Note that there is variation across the days. There is also variation across the weeks, which you cannot see here. Both the number of cars passing through and the number of cars speeding are random variables. So is their ratio: the proportion of speeding cars in the sample. Since we cannot observe the zone always and forever (collecting the population), we must use statistics and our sample.
Using Section 8.4 (page 367), the point estimate of the proportion of speeders is $\hat{p} = 137/1561 = 0.087764$. Note that Section 8.4 tells us that the methods to calculate confidence intervals work only if $n\hat{p}$ and $n(1-\hat{p})$ are both at least 10. Both hold in this example.

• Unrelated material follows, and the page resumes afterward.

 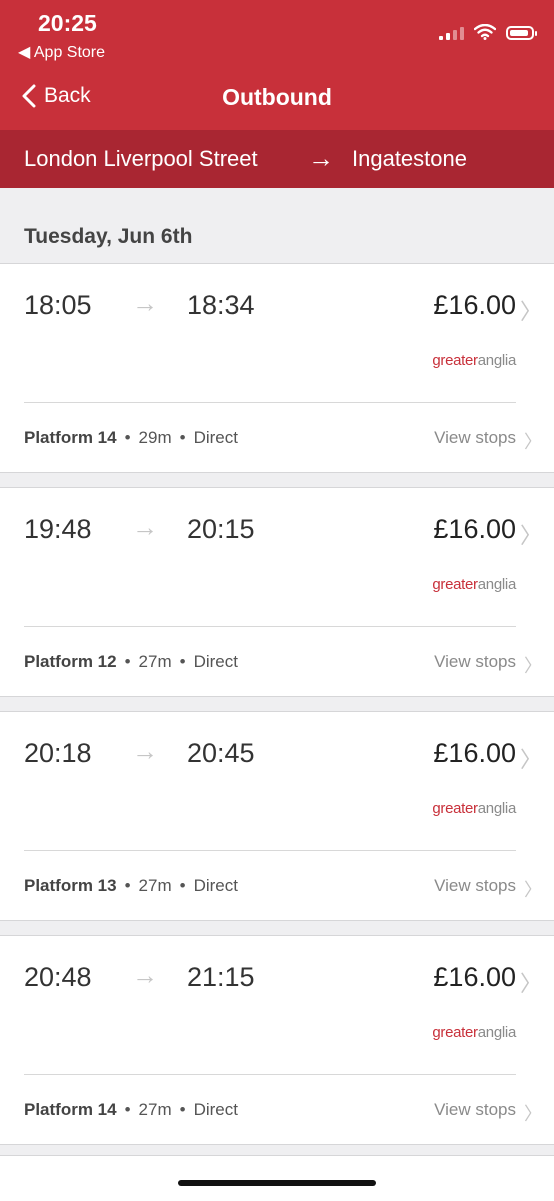 I want to click on status-back-app: ◀ App Store, so click(x=62, y=52).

The number of successes is 137 and the number of failures is 1424. Thus, we can use these methods to estimate the confidence interval.

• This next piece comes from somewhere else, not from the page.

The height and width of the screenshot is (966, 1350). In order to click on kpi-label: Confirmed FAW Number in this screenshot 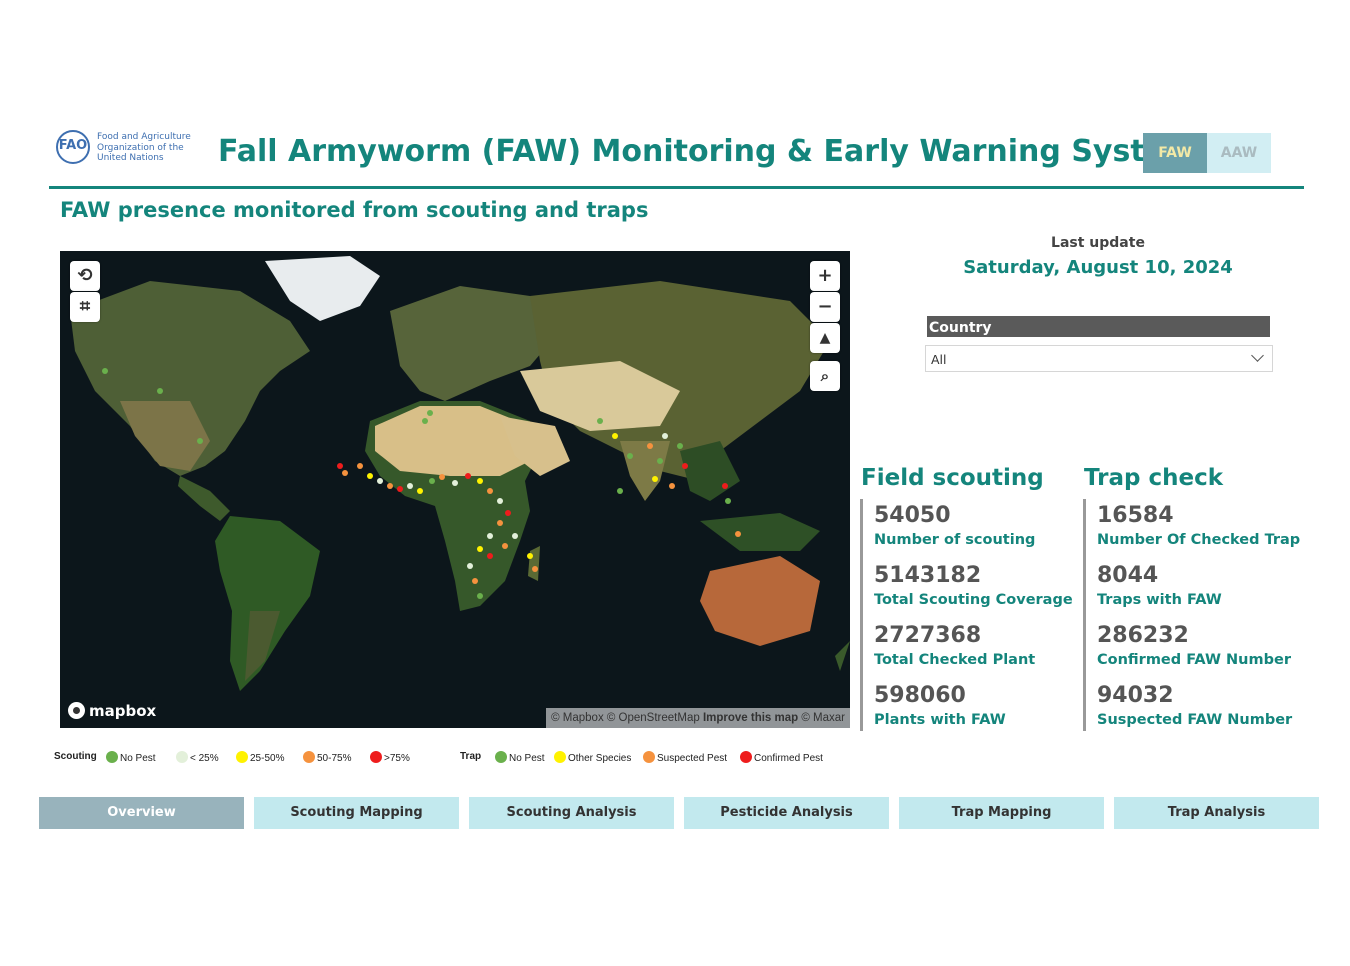, I will do `click(1194, 660)`.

So, using the formula on page 367, the lower bound of a 95% confidence interval is
$$ \begin{align} \text{Lower bound} &= \hat{p} - Z_{\alpha/2} \sqrt{ \frac{\hat{p}(1-\hat{p})}{n}} \\[1em] & = 0.087764 - Z_{0.025} \sqrt{ \frac{0.087764(1-0.087764)}{1561}} \\[1em] & = 0.087764 - 1.96 \sqrt{0.0000512886} \\[1em] & = 0.087764 - 0.014036764 \\[1em] & = 0.0737 \\ \end{align} $$
Similarly, the upper bound is
$$ \begin{align} \text{Upper bound} &= \hat{p} + Z_{\alpha/2} \sqrt{ \frac{\hat{p}(1-\hat{p})}{n}} \\[1em] & = 0.087764 + Z_{0.025} \sqrt{ \frac{0.087764(1-0.087764)}{1561}} \\[1em] & = 0.087764 + 1.96 \sqrt{0.0000512886} \\[1em] & = 0.087764 + 0.014036764 \\[1em] & = 0.1018 \\ \end{align} $$
Step 3: Conclusions
Thus, I provided my data and my calculations to the City of Stillwater. I am 95% confident that the proportion of drivers going at least 10mph over the speed limit in the school zone is between 7% and 10%. Now, it is up to the city to determine if that is too high and what to do about it. If they do something, then we should perform the same experiment to see if the intervention accomplished its goal. But, comparing two populations will need to be left for a later module.